17 Daarop zullen wij, de levenden die overblijven, tezamen met hen in wolken worden weggerukt, de Heer tegemoet
in de lucht; en zo zullen we altijd met [de] Heer zijn.
18 Blijft elkaar aldus in deze woorden vertroosten.
Maar terug naar de Handelingen, waar wij
lezen dat de leerlingen gedurende de volgende tien dagen steeds bijeen waren en
baden, tot op Pinksteren: En toen
de Pinksterdag aanbrak waren zij allen op dezelfde plaats bijeen.
Letterlijk
volgens het Grieks Καὶ ἐν τῷ συμπληροῦσθαι τὴν ἡμέραν τῆς πεντηκοστῆς ἦσαν πάντες ὁμοῦ ἐπὶ τὸ αὐτό
>>
En
toen de dag van Pinksteren volledig was aangebroken, waren allen
eensgezind op één plaats.
We lezen:
En plotseling kwam
er uit de hemel een gedruis als van een geweldige windvlaag, en het vervulde
het gehele huis waarin zij gezeten waren. En hun werden tongen als van
vuur zichtbaar, die zich verdeelden, en op ieder van hen zette zich er
één, en zij werden allen met heilige geest vervuld en begonnen in andere talen te spreken,
zoals de geest het hun gaf ronduit te spreken (Hn 2:1-4).

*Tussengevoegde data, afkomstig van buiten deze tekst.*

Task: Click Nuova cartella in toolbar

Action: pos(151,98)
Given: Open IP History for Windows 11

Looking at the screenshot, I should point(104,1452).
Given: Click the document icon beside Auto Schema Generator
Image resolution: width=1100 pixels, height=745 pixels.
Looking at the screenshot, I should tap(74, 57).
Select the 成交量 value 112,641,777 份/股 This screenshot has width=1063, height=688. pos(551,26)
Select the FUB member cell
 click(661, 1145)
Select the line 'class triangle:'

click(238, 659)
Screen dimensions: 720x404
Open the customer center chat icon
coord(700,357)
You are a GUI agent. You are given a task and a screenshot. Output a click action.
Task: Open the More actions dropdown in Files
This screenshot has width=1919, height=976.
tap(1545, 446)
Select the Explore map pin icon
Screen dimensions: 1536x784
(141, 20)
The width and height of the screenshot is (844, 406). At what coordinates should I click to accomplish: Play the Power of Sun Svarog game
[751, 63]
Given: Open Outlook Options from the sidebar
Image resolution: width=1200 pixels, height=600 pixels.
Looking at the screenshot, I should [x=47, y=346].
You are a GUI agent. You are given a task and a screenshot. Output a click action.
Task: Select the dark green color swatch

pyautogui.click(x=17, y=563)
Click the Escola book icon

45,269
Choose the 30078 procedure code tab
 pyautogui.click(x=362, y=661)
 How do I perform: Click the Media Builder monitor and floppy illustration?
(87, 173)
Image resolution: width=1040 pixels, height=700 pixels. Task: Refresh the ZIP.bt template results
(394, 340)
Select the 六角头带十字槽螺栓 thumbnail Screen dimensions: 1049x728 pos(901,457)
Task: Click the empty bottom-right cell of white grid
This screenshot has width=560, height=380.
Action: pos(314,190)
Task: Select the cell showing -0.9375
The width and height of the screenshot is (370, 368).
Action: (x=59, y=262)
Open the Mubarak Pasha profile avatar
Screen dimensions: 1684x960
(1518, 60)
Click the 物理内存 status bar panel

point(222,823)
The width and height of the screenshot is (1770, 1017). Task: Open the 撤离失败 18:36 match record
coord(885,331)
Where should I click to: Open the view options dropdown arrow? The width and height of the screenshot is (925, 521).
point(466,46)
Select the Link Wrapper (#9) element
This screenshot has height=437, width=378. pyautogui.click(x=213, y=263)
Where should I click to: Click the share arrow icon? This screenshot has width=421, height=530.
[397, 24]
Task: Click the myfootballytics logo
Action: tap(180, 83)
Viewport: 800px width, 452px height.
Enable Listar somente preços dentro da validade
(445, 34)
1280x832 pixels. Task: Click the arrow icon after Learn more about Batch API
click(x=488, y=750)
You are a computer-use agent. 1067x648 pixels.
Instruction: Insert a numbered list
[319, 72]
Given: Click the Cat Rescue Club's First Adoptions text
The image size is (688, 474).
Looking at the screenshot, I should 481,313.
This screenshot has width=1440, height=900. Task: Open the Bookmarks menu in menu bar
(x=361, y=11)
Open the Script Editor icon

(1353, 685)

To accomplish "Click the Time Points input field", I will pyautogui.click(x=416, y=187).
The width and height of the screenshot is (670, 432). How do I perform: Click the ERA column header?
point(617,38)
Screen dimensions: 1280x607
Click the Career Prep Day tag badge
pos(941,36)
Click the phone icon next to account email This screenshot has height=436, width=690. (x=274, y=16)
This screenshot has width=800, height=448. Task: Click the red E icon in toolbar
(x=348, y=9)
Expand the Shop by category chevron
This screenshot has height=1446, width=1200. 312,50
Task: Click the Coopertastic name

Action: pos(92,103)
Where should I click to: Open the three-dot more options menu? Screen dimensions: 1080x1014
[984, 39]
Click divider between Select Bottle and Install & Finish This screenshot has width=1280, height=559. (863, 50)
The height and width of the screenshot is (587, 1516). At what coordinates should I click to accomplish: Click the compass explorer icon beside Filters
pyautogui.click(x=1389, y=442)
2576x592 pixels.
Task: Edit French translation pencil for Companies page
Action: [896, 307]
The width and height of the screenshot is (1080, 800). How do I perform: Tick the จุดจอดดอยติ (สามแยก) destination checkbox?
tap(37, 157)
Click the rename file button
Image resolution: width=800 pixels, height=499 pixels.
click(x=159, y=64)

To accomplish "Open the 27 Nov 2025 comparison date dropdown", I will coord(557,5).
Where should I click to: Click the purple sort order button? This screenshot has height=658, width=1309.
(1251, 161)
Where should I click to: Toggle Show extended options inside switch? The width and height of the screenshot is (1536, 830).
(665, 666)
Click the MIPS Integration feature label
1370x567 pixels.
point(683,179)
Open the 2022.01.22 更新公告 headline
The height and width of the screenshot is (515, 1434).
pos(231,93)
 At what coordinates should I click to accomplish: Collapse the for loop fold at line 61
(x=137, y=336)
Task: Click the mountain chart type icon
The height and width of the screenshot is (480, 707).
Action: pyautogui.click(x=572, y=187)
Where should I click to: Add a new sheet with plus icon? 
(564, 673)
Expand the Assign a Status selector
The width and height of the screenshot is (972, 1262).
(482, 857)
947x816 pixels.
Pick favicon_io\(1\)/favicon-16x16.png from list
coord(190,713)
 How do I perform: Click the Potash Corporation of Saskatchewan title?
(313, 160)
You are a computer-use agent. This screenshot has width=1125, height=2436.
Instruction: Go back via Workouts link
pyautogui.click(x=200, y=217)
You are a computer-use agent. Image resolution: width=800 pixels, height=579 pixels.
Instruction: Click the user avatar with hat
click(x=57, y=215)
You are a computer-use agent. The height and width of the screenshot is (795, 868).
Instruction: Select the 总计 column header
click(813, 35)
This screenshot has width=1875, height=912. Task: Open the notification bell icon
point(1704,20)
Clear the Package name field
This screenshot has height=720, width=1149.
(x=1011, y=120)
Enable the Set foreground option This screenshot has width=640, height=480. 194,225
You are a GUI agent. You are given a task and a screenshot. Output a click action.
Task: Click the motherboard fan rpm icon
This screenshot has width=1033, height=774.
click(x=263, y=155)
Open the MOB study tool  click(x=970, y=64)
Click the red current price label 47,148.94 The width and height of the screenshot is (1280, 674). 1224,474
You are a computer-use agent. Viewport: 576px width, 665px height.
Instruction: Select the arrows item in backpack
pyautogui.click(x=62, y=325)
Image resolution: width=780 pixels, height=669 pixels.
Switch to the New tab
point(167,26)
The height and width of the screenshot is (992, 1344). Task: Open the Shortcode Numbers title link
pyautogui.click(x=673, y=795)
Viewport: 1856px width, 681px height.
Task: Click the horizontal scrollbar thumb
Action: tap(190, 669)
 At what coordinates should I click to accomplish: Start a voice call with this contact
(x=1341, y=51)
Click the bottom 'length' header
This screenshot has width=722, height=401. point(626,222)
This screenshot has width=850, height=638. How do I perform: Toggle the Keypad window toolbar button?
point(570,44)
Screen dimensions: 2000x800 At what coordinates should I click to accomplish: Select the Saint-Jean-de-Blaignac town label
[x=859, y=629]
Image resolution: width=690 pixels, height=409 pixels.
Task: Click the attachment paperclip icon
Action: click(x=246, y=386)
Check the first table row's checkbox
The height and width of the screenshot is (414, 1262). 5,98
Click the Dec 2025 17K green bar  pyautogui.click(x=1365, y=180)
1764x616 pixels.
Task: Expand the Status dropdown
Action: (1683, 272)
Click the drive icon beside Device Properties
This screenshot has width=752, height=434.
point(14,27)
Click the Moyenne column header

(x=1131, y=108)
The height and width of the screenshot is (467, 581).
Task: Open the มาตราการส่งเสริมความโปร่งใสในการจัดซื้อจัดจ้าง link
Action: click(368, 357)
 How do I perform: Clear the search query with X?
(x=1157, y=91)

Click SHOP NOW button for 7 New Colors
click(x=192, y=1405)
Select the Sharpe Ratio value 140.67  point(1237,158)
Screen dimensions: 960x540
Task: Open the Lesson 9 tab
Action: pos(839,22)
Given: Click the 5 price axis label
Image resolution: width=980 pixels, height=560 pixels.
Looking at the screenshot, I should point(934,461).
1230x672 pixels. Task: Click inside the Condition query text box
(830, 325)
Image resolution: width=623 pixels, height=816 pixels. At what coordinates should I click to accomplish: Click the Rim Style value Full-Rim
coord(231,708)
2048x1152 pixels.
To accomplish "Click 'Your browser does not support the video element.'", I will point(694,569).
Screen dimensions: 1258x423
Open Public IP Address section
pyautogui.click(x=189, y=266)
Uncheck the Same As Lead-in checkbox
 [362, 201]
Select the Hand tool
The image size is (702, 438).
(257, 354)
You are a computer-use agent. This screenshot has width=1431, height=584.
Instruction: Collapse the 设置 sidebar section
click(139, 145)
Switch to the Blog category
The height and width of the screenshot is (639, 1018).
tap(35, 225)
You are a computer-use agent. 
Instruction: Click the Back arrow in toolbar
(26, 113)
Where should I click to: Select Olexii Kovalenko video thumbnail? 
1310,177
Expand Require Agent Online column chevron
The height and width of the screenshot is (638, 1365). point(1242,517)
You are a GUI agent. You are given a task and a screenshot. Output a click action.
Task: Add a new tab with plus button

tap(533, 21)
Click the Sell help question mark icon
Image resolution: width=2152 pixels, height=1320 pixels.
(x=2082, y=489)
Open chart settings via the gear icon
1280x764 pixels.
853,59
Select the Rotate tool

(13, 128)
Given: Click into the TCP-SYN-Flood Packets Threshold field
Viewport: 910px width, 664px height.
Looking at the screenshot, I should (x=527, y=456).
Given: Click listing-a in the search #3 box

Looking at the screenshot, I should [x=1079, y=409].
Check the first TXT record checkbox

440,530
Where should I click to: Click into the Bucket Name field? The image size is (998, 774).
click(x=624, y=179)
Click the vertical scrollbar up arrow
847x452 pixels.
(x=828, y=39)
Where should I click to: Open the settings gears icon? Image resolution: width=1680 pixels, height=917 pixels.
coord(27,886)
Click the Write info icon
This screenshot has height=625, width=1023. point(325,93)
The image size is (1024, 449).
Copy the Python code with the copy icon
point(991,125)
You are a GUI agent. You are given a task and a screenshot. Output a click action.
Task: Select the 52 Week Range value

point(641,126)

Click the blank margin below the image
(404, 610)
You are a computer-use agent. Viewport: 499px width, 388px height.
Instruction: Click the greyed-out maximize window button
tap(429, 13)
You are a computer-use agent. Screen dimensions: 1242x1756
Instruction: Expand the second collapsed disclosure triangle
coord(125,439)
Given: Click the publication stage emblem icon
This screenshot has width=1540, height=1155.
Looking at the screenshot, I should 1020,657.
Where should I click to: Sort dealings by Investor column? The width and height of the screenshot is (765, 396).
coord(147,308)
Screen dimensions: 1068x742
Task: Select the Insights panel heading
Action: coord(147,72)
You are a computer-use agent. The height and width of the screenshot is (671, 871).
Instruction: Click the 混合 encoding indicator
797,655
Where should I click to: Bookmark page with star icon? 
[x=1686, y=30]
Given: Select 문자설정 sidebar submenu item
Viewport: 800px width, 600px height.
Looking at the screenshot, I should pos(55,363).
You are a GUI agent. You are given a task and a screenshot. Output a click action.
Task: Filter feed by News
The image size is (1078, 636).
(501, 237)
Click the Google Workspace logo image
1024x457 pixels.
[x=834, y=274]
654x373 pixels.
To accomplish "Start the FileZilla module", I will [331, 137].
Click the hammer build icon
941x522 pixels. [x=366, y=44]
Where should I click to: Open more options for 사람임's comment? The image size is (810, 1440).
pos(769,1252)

Toen Petrus op die Pinksterdag zijn
historische betoog hield, citeerde hij de profeet Joël, wiens
hele boek rond de oogstcyclus is gecentreerd. YHWH Elohim had volgens de
profeet het Pinkstergebeuren al aangekondigd: Ik
zal mijn geest uitstorten op alle vlees. Daarmee het thema van de oogst aangevend.
Ook sprak Joël over
het toekomstige herstel van Israël en verbond hij een en ander met de tijd van
de lenteoogst.
En jullie,
kinderen van Sion, verheugt je en wees blij in YHWH, jullie God. Want Hij heeft
jullie de Leraar tot gerechtigheid gegeven. Die zal regen op u doen neerdalen,
vroege regen en late regen in de eerste maand. De dorsvloeren zullen vol koren
zijn, de perskuipen stromen over van nieuwe wijn en olie. Ik zal jullie de
jaren vergoeden die de veldsprinkhaan, de jonge sprinkhaan, de zwermsprinkhaan
en de treksprinkhaan hebben opgegeten (Jl 2:23-25).
Maar terug naar ons eigenlijke onderwerp:
Pinksteren en de diepere betekenis daarvan voor hen die zich door roeping mogen
rekenen tot Yeshua’s Gemeentelichaam.
Die dag, ná de zevende sabbat sinds 16 Nisan, betekende het einde van de graanoogst. En dan werden
twee met gist gebakken broden – gezuurd dus - naar de Tempel
gebracht en door de Hogepriester in de lucht heen en weer bewogen. Die twee broden
symboliseerden kennelijk
1.) de nieuwe, geestverwekte situatie
die vanaf toen kenmerkend bleek te zijn voor elk lid van Yeshua’s
Gemeentelichaam; maar niettemin
2.)
nog altijd verkerend in
zijn oorspronkelijke Adamitische staat.
Een uitverkoren Bruid uit Moab
Volgens velen is het boek Ruth het mooiste
verhaal in de hele Bijbel. Ruth was een Heidense vrouw uit Moab
die binnen een Hebreeuws gezin trouwde. Hoe kon zoiets plaats vinden?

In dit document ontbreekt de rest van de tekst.